## EXERCISE PROMPT
Without skipping anything, print all of the data exactly.

## Stored data
=-=-=-=-=
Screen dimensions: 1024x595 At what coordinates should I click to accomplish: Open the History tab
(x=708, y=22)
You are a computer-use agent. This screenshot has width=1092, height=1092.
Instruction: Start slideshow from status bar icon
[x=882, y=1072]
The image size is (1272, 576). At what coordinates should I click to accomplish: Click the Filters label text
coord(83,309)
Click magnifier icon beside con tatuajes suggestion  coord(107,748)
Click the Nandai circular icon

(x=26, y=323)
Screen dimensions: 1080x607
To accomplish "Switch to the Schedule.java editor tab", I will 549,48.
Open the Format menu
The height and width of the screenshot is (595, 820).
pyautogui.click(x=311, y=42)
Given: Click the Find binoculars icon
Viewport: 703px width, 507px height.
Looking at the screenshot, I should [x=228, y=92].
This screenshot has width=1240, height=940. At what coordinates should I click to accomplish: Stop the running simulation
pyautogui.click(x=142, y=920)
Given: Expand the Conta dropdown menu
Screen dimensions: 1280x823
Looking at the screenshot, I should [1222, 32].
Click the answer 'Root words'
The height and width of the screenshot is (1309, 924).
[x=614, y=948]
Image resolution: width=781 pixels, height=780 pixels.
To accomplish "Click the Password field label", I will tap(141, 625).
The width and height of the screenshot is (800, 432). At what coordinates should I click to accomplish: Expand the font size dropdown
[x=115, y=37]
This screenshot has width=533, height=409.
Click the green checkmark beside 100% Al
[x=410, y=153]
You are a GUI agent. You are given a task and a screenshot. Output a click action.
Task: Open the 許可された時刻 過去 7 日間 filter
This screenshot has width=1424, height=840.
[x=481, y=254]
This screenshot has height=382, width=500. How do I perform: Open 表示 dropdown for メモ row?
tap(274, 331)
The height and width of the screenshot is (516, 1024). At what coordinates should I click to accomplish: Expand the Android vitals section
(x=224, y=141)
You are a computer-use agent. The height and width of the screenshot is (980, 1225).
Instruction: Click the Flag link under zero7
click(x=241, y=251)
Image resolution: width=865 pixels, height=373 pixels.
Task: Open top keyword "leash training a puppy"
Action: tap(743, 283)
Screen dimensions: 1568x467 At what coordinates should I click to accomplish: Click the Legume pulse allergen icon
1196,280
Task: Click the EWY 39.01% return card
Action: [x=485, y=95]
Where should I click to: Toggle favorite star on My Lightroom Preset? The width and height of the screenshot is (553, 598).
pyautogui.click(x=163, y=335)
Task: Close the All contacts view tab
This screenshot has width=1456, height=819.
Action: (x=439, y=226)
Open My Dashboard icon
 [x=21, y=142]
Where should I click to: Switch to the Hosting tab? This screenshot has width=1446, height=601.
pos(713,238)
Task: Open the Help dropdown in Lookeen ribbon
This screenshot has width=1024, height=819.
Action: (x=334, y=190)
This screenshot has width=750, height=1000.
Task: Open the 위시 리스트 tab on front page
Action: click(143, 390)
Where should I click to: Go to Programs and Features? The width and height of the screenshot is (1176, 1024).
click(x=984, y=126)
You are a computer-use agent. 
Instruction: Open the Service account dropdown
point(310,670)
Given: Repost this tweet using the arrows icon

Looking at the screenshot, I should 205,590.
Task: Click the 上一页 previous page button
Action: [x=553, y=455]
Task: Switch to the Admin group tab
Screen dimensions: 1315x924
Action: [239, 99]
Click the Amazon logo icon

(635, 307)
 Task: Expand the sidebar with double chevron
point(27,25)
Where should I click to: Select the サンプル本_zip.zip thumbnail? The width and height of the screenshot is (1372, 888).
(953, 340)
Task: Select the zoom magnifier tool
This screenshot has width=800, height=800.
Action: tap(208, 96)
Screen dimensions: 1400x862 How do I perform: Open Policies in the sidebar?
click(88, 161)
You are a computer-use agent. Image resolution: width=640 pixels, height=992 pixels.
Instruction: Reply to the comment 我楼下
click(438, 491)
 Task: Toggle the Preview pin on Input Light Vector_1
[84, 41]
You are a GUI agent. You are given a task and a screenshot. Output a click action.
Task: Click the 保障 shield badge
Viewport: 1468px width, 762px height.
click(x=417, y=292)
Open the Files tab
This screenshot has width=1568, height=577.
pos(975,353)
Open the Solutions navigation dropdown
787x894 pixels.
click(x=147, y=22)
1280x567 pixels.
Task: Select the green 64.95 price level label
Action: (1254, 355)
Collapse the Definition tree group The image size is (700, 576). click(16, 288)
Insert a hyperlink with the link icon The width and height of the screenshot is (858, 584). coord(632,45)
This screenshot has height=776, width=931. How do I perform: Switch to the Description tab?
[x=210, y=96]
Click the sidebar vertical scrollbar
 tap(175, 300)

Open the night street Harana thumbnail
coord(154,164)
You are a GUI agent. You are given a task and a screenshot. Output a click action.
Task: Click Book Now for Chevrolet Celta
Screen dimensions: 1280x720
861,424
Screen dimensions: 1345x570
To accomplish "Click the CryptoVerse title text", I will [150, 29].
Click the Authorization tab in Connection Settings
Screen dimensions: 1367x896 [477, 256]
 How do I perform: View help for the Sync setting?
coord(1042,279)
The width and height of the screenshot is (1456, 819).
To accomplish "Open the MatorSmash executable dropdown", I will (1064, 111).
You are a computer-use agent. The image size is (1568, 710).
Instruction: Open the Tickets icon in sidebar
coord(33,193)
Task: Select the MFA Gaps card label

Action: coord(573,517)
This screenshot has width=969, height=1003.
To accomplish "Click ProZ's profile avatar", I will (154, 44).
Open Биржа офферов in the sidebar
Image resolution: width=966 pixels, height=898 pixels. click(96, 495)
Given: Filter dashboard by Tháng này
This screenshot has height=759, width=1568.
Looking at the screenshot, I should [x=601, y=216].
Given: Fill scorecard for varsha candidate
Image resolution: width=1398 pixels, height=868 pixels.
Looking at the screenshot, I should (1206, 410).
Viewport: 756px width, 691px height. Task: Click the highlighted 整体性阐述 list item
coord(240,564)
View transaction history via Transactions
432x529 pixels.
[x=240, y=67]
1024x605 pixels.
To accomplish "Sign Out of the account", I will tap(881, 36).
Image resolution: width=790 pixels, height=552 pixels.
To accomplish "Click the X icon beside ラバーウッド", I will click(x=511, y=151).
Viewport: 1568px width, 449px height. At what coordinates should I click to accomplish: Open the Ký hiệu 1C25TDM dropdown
=-=-=-=-=
## SOLVED PROBLEM
Screen dimensions: 1024x595 At what coordinates should I click to accomplish: Open the History tab
(x=708, y=22)
You are a computer-use agent. This screenshot has width=1092, height=1092.
Instruction: Start slideshow from status bar icon
[x=882, y=1072]
The image size is (1272, 576). At what coordinates should I click to accomplish: Click the Filters label text
coord(83,309)
Click magnifier icon beside con tatuajes suggestion  coord(107,748)
Click the Nandai circular icon

(x=26, y=323)
Screen dimensions: 1080x607
To accomplish "Switch to the Schedule.java editor tab", I will 549,48.
Open the Format menu
The height and width of the screenshot is (595, 820).
pyautogui.click(x=311, y=42)
Given: Click the Find binoculars icon
Viewport: 703px width, 507px height.
Looking at the screenshot, I should [x=228, y=92].
This screenshot has width=1240, height=940. At what coordinates should I click to accomplish: Stop the running simulation
pyautogui.click(x=142, y=920)
Given: Expand the Conta dropdown menu
Screen dimensions: 1280x823
Looking at the screenshot, I should [1222, 32].
Click the answer 'Root words'
The height and width of the screenshot is (1309, 924).
[x=614, y=948]
Image resolution: width=781 pixels, height=780 pixels.
To accomplish "Click the Password field label", I will tap(141, 625).
The width and height of the screenshot is (800, 432). At what coordinates should I click to accomplish: Expand the font size dropdown
[x=115, y=37]
This screenshot has width=533, height=409.
Click the green checkmark beside 100% Al
[x=410, y=153]
You are a GUI agent. You are given a task and a screenshot. Output a click action.
Task: Open the 許可された時刻 過去 7 日間 filter
This screenshot has width=1424, height=840.
[x=481, y=254]
This screenshot has height=382, width=500. How do I perform: Open 表示 dropdown for メモ row?
tap(274, 331)
The height and width of the screenshot is (516, 1024). At what coordinates should I click to accomplish: Expand the Android vitals section
(x=224, y=141)
You are a computer-use agent. The height and width of the screenshot is (980, 1225).
Instruction: Click the Flag link under zero7
click(x=241, y=251)
Image resolution: width=865 pixels, height=373 pixels.
Task: Open top keyword "leash training a puppy"
Action: tap(743, 283)
Screen dimensions: 1568x467 At what coordinates should I click to accomplish: Click the Legume pulse allergen icon
1196,280
Task: Click the EWY 39.01% return card
Action: [x=485, y=95]
Where should I click to: Toggle favorite star on My Lightroom Preset? The width and height of the screenshot is (553, 598).
pyautogui.click(x=163, y=335)
Task: Close the All contacts view tab
This screenshot has width=1456, height=819.
Action: (x=439, y=226)
Open My Dashboard icon
 [x=21, y=142]
Where should I click to: Switch to the Hosting tab? This screenshot has width=1446, height=601.
pos(713,238)
Task: Open the Help dropdown in Lookeen ribbon
This screenshot has width=1024, height=819.
Action: (x=334, y=190)
This screenshot has width=750, height=1000.
Task: Open the 위시 리스트 tab on front page
Action: click(143, 390)
Where should I click to: Go to Programs and Features? The width and height of the screenshot is (1176, 1024).
click(x=984, y=126)
You are a computer-use agent. 
Instruction: Open the Service account dropdown
point(310,670)
Given: Repost this tweet using the arrows icon

Looking at the screenshot, I should 205,590.
Task: Click the 上一页 previous page button
Action: [x=553, y=455]
Task: Switch to the Admin group tab
Screen dimensions: 1315x924
Action: [239, 99]
Click the Amazon logo icon

(635, 307)
 Task: Expand the sidebar with double chevron
point(27,25)
Where should I click to: Select the サンプル本_zip.zip thumbnail? The width and height of the screenshot is (1372, 888).
(953, 340)
Task: Select the zoom magnifier tool
This screenshot has width=800, height=800.
Action: tap(208, 96)
Screen dimensions: 1400x862 How do I perform: Open Policies in the sidebar?
click(88, 161)
You are a computer-use agent. Image resolution: width=640 pixels, height=992 pixels.
Instruction: Reply to the comment 我楼下
click(438, 491)
 Task: Toggle the Preview pin on Input Light Vector_1
[84, 41]
You are a GUI agent. You are given a task and a screenshot. Output a click action.
Task: Click the 保障 shield badge
Viewport: 1468px width, 762px height.
click(x=417, y=292)
Open the Files tab
This screenshot has width=1568, height=577.
pos(975,353)
Open the Solutions navigation dropdown
787x894 pixels.
click(x=147, y=22)
1280x567 pixels.
Task: Select the green 64.95 price level label
Action: (1254, 355)
Collapse the Definition tree group The image size is (700, 576). click(16, 288)
Insert a hyperlink with the link icon The width and height of the screenshot is (858, 584). coord(632,45)
This screenshot has height=776, width=931. How do I perform: Switch to the Description tab?
[x=210, y=96]
Click the sidebar vertical scrollbar
 tap(175, 300)

Open the night street Harana thumbnail
coord(154,164)
You are a GUI agent. You are given a task and a screenshot. Output a click action.
Task: Click Book Now for Chevrolet Celta
Screen dimensions: 1280x720
861,424
Screen dimensions: 1345x570
To accomplish "Click the CryptoVerse title text", I will [150, 29].
Click the Authorization tab in Connection Settings
Screen dimensions: 1367x896 [477, 256]
 How do I perform: View help for the Sync setting?
coord(1042,279)
The width and height of the screenshot is (1456, 819).
To accomplish "Open the MatorSmash executable dropdown", I will (1064, 111).
You are a computer-use agent. The image size is (1568, 710).
Instruction: Open the Tickets icon in sidebar
coord(33,193)
Task: Select the MFA Gaps card label

Action: coord(573,517)
This screenshot has width=969, height=1003.
To accomplish "Click ProZ's profile avatar", I will (154, 44).
Open Биржа офферов in the sidebar
Image resolution: width=966 pixels, height=898 pixels. click(96, 495)
Given: Filter dashboard by Tháng này
This screenshot has height=759, width=1568.
Looking at the screenshot, I should [x=601, y=216].
Given: Fill scorecard for varsha candidate
Image resolution: width=1398 pixels, height=868 pixels.
Looking at the screenshot, I should (1206, 410).
Viewport: 756px width, 691px height. Task: Click the highlighted 整体性阐述 list item
coord(240,564)
View transaction history via Transactions
432x529 pixels.
[x=240, y=67]
1024x605 pixels.
To accomplish "Sign Out of the account", I will tap(881, 36).
Image resolution: width=790 pixels, height=552 pixels.
To accomplish "Click the X icon beside ラバーウッド", I will click(x=511, y=151).
Viewport: 1568px width, 449px height. At what coordinates should I click to accomplish: Open the Ký hiệu 1C25TDM dropdown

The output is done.